You have to understand a huge majority of the population is located along the rail and road belt from Kenai to Anchnorage and up through Wasilla, but we also have 127 communities with population <1000, and only about 20 of them are on the road system. Another 20 are served by the state owned ferry system.
Of the rest, those that are on the ocean or a major river might get one or 2 barge deliveries during summers, and get once or twice weekly air taxi/mail plane trips with small planes.

Villages have a health center, usually staffed only by a health aide, unless they are lucky enough to have a resident that is a nurse, and more than triage and basic care is satellite telemedicine and/or air medevac — if weather allows. Travel is either by air or boat, if the community is on the coast or a river.

Some coastal villages depend on commercial fishing for their main economy. Almost all small communities are highly dependent on fish and game resources for subsistence. In some villages, the only cash jobs are running local utilities — electrical service, water and sewer (not all villages have them), and at the local school. You have to have 10 students to qualify for a school.

Everything in most villages centers around the school, because it has rooms for meetings, a gymnasium (basketball is THE sport here), and showers. Housing is a problem in many villages, and school district housing is the biggest reasons teacher turnover is high.
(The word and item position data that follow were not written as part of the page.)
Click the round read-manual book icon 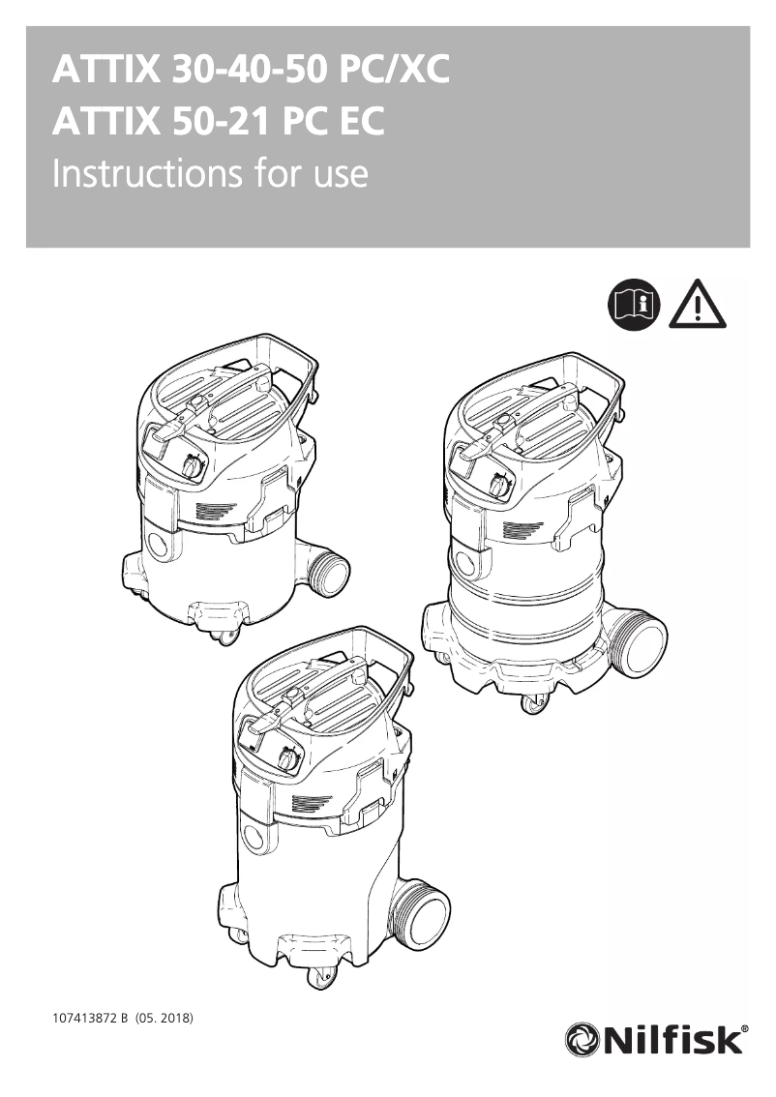click(634, 304)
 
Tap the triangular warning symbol click(696, 305)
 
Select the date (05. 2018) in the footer click(165, 1019)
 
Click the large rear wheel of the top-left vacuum click(332, 574)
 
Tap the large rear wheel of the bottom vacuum click(424, 915)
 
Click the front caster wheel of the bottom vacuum click(316, 979)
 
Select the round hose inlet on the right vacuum click(463, 565)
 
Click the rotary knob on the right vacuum click(498, 485)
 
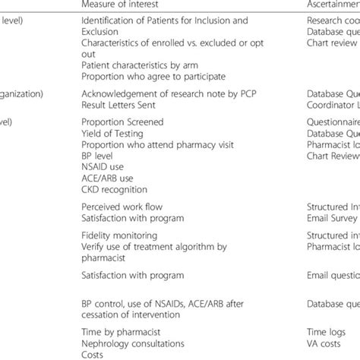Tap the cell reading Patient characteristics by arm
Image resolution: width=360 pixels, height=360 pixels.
(132, 66)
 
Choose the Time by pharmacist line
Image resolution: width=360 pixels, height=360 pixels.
(122, 324)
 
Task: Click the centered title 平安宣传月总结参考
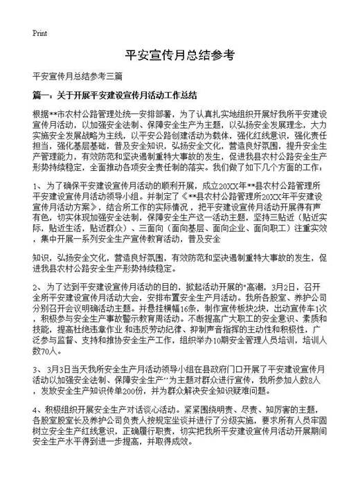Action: (x=180, y=56)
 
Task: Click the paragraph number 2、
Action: (x=37, y=284)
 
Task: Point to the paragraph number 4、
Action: (x=37, y=410)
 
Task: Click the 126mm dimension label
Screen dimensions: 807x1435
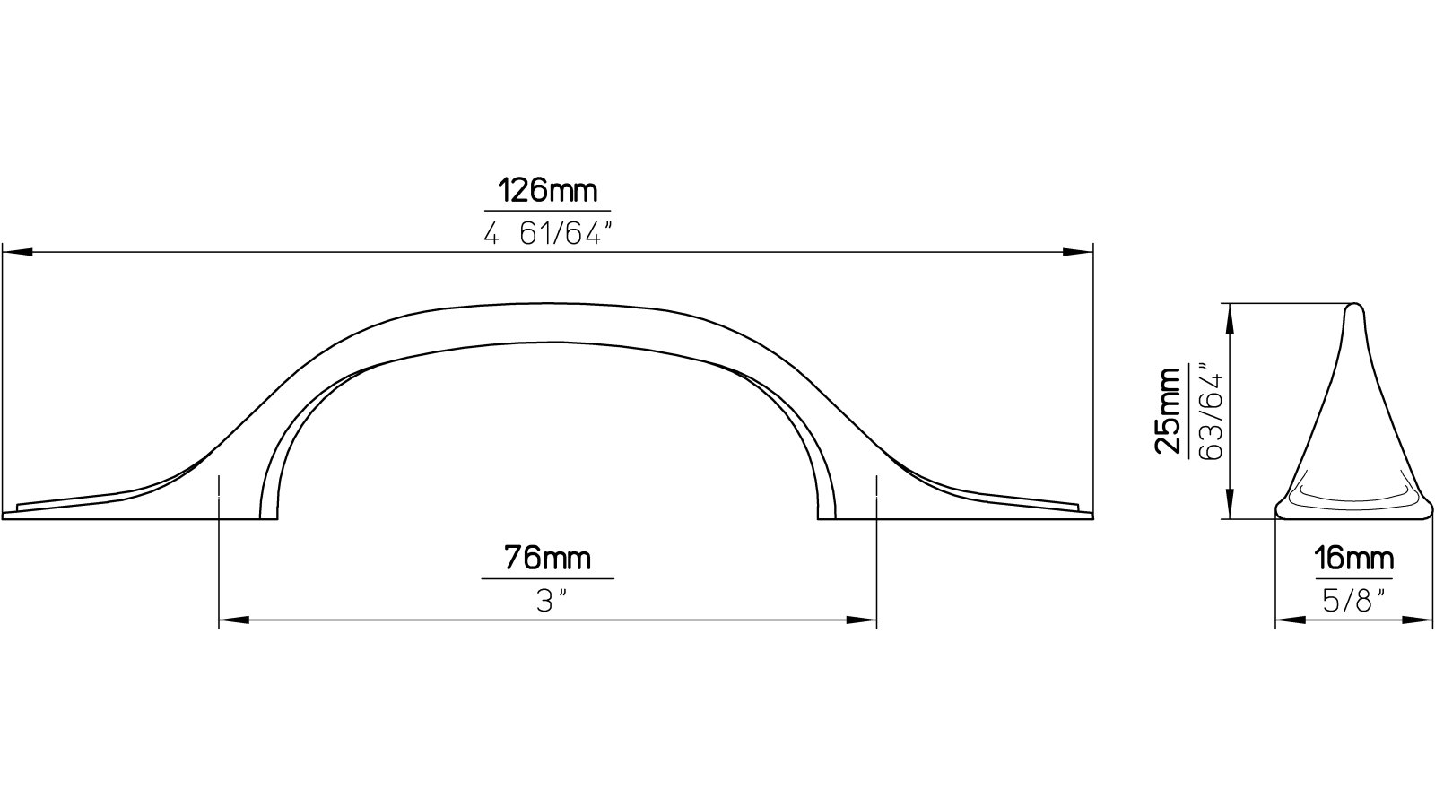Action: click(547, 192)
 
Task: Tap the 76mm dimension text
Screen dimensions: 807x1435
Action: click(547, 558)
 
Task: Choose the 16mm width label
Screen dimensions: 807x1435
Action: click(1353, 559)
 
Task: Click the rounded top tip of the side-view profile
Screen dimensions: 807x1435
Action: click(1353, 307)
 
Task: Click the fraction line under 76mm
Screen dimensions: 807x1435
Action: click(547, 578)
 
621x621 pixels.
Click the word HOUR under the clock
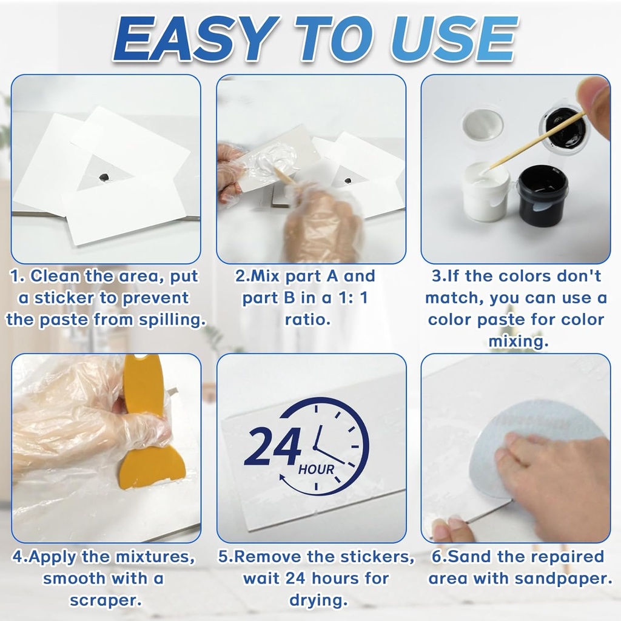coord(316,469)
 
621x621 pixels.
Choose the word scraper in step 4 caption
coord(106,600)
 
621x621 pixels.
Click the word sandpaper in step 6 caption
coord(562,578)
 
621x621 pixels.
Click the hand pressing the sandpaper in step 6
coord(552,479)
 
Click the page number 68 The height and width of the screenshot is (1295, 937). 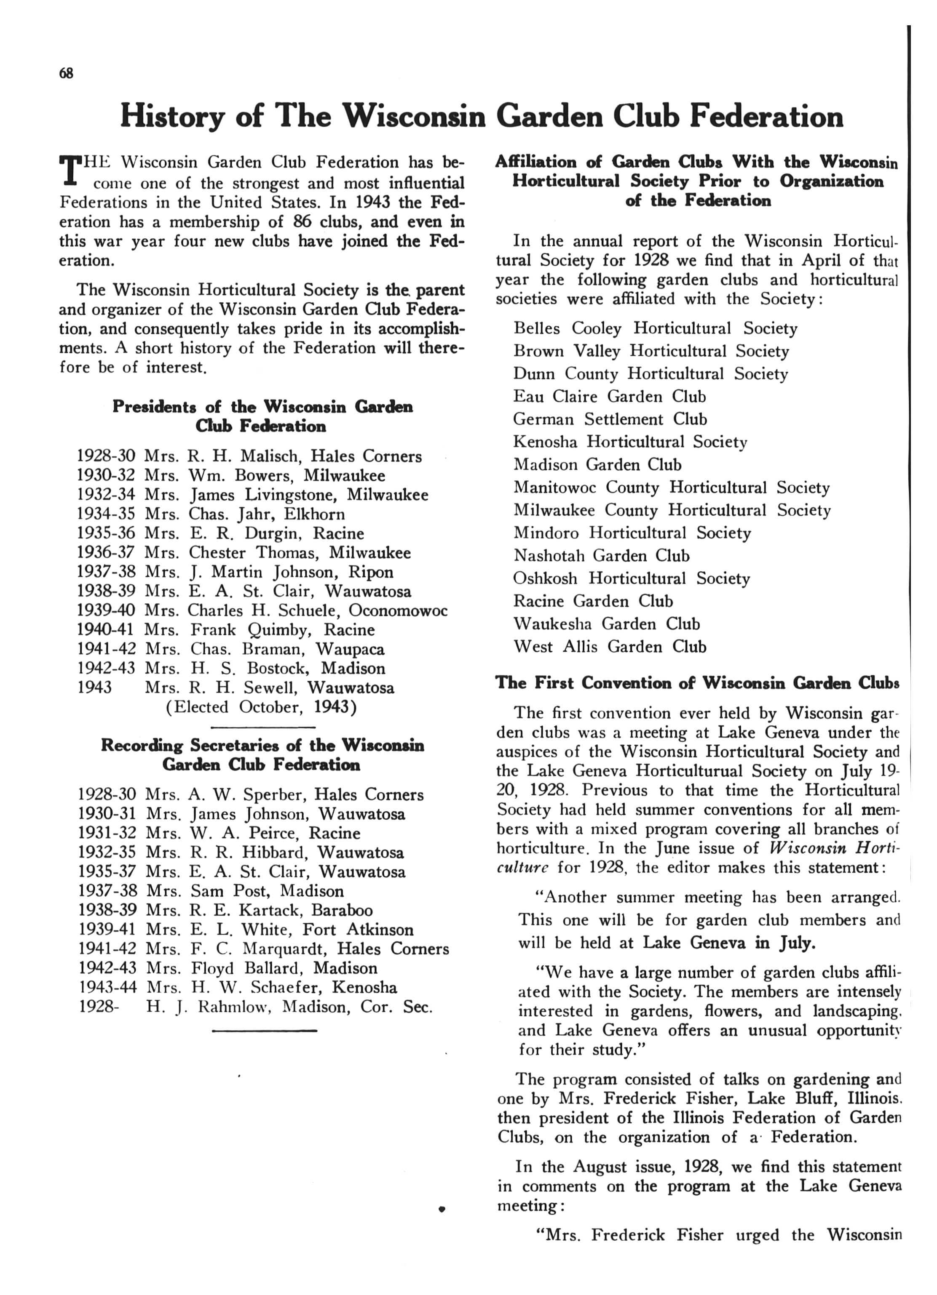click(66, 73)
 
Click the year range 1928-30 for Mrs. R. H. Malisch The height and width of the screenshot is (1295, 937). click(106, 456)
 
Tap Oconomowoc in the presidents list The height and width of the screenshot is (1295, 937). click(398, 610)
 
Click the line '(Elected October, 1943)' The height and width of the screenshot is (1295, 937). click(262, 707)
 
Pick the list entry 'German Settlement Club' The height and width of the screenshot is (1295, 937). click(610, 419)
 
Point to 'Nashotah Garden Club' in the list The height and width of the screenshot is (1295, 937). click(601, 556)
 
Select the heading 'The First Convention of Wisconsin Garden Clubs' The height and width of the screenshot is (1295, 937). click(696, 683)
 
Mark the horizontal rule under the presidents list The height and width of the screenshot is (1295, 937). click(263, 727)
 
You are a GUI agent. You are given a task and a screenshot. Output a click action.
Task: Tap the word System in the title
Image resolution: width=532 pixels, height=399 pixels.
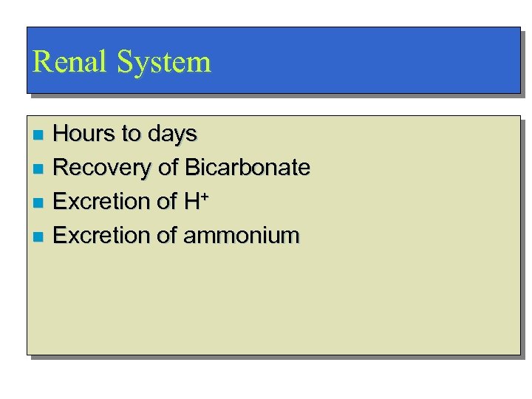164,62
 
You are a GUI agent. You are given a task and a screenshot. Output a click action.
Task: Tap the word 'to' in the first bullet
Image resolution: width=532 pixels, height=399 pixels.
131,134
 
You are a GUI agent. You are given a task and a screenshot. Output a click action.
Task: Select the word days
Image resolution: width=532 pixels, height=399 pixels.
172,134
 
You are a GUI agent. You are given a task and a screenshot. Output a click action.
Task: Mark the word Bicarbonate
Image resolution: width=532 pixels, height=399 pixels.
248,168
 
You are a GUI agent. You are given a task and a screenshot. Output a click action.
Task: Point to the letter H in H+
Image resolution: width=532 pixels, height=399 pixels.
190,202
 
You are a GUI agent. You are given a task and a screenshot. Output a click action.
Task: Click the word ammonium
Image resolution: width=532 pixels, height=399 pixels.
241,236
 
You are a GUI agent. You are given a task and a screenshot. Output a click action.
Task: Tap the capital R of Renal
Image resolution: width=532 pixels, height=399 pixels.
43,61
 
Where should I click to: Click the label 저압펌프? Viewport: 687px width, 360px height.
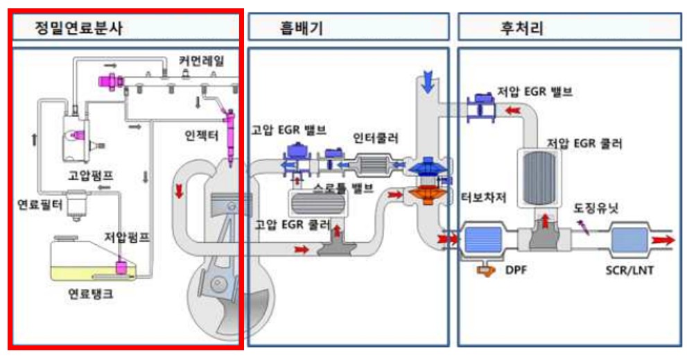tap(126, 237)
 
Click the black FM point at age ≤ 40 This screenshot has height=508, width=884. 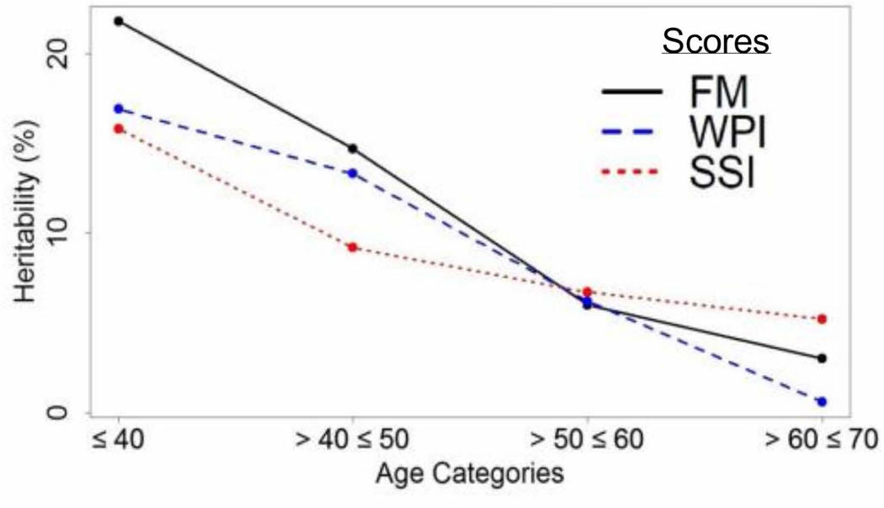[x=119, y=21]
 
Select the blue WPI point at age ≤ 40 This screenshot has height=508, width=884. [x=119, y=108]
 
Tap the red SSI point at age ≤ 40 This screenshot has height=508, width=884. [x=119, y=129]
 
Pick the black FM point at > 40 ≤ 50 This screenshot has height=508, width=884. [x=353, y=149]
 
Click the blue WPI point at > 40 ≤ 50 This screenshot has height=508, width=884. [x=353, y=173]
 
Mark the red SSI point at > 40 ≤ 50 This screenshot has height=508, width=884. [x=353, y=247]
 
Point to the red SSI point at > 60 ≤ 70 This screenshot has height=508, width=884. [x=822, y=319]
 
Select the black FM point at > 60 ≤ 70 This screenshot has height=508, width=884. [x=822, y=358]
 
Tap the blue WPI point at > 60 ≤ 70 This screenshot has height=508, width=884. [x=822, y=401]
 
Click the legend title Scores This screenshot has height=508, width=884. [x=716, y=42]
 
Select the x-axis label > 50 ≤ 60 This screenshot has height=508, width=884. [x=587, y=441]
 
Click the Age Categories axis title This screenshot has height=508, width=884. [x=469, y=474]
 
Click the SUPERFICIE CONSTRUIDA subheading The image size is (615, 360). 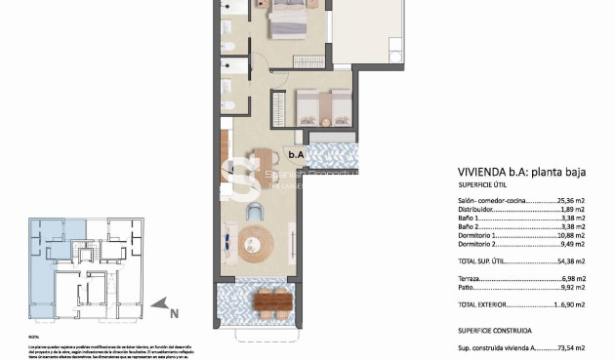tap(495, 330)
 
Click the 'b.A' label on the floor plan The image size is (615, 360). tap(295, 152)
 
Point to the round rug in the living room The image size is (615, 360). tap(258, 240)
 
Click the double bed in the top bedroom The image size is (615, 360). tap(288, 18)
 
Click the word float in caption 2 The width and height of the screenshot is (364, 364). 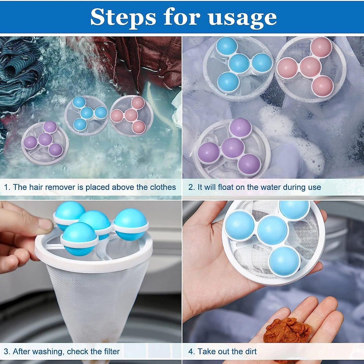click(x=232, y=187)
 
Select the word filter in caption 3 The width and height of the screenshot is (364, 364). click(x=112, y=352)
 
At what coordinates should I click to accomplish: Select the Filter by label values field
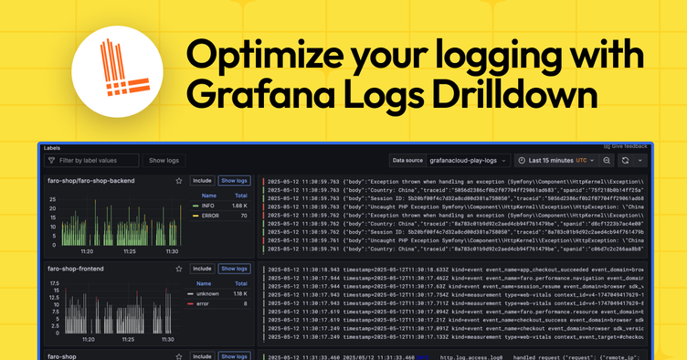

So it makes sense to get your 357 village residents lined up and waiting at the airport when the vaccine plane or helicopter lands.

You have to also understand that about 70% of the adults in one region died in the 1919 epidemic, sending hundreds of Unungan and Yup’ik children to orphanages where the trauma continued, creating at least 2 generations of people who were lost in both worlds. They have been very proactive at keeping strangers out of their villages this past year, and at observing health rules. Unfortunately the crowded multigenerational housing in those communities make it hard to isolate the infected so it spreads very quickly.